France Musique
- France;
- Broadcast area: France

Programming
- Language: French
- Format: Classical Jazz

Ownership
- Owner: Radio France
- Sister stations: France Inter France Info ici France Culture FIP Mouv'

History
- First air date: 1954; 72 years ago
- Former call signs: Chaîne Haute-Fidélité (1954–1958) France IV Haute Fidélité (1958–1963) France Musique (1963–1999) France Musiques (1999–2005)

Links
- Website: www.francemusique.fr

= France Musique =

French public radio station

France Musique (/fr/) is a French national public radio channel owned and operated by Radio France. It is devoted to the broadcasting of music, both live and recorded, with particular emphasis on classical music and jazz.

==History==
The channel was launched by Radiodiffusion-Télévision Française (RTF) in 1954 as La Chaîne Haute-Fidélité, then renamed in 1958 as France IV Haute Fidélité, as RTF Haute Fidélité in 1963, and finally as France Musique later in the same year. It was known between 1999 and 2005 as France Musiques. The conductor André Jouve was coordinator of programming and music services at France Musique during the 1980s.

==Programming==
The channel's schedules feature the transmission of many live and "as live" concerts (that is to say, those recorded live for broadcast at a later date), including the majority of the concerts given by the Orchestre National de France. Many of the concerts organized by France Musique are also broadcast in Canada by CBC Radio 2 as well as being relayed by other European classical music radio channels, such as BBC Radio 3 in the United Kingdom, and filmed for Arte television.

Live programmes begin at 7am each morning with Musique Matin.

Jazz is an important part of the output with two programmes each weekday evening: Au cœur du jazz and Banzzaï.

Weekend shows include a request show, France Musique est à vous, specialist programmes on guitars, cinema and musicals (42e Rue).
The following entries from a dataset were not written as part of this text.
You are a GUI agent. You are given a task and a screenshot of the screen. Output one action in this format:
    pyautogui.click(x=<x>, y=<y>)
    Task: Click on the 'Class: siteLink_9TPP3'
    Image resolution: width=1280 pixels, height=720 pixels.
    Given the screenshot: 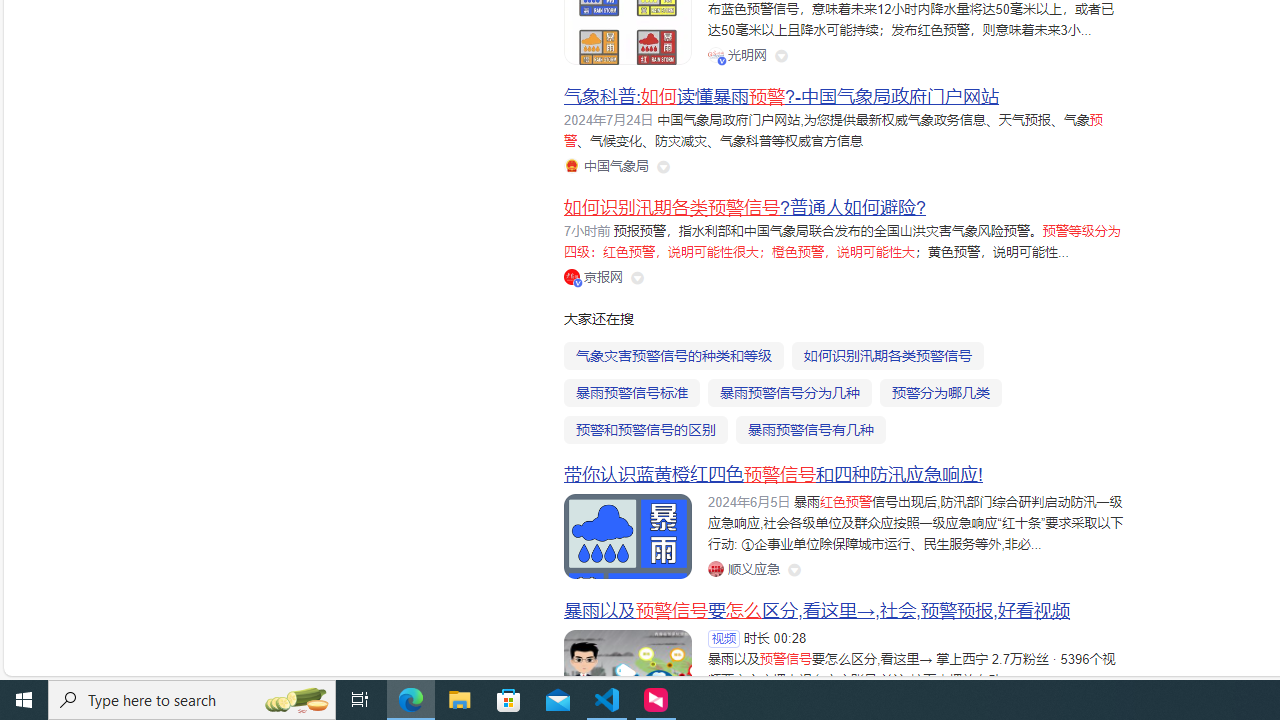 What is the action you would take?
    pyautogui.click(x=742, y=568)
    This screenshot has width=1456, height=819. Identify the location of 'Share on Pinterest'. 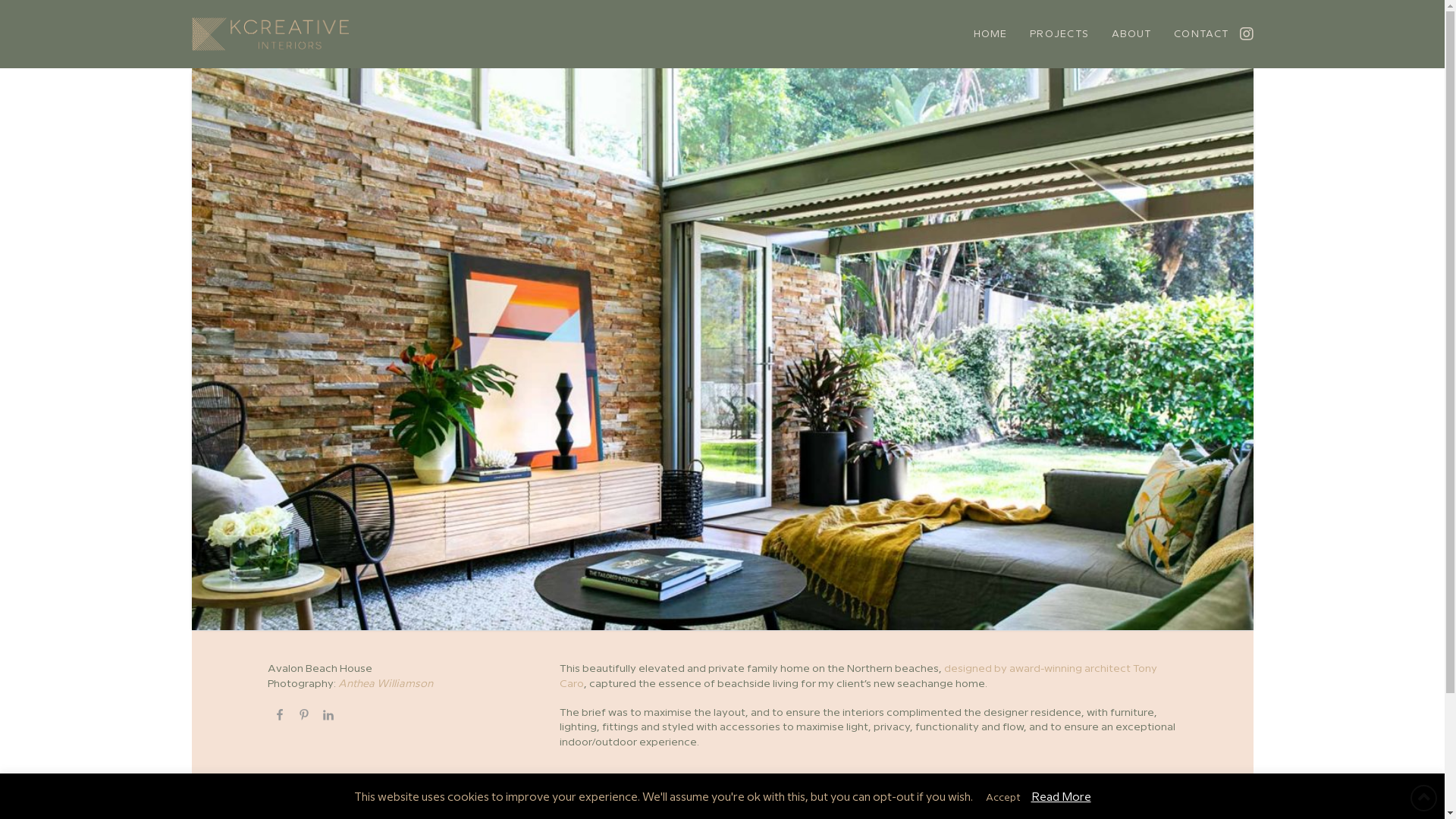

France Musique also has a number of genre-specific internet radio streams: 'Classique Easy' (popular classical pieces/movements), 'Opéra' (operas and excerpts), 'La Baroque' (Baroque and early music), 'Classique Plus' (a broad range of classical works), 'Concerts Radio France' (classical concerts recorded mostly in France), 'La Jazz' (jazz), 'La Contemporaine' (contemporary classical music), 'Ocora Musiques du monde' (world music), 'La B.O. Musiques de films' (music from film soundtracks). The day's programming is available via the web page of each stream. The recorded announcement between the pieces broadcast is often a stream-specific variation on '... Radio France sur francemusique.fr [... Radio France on francemusique.fr]'.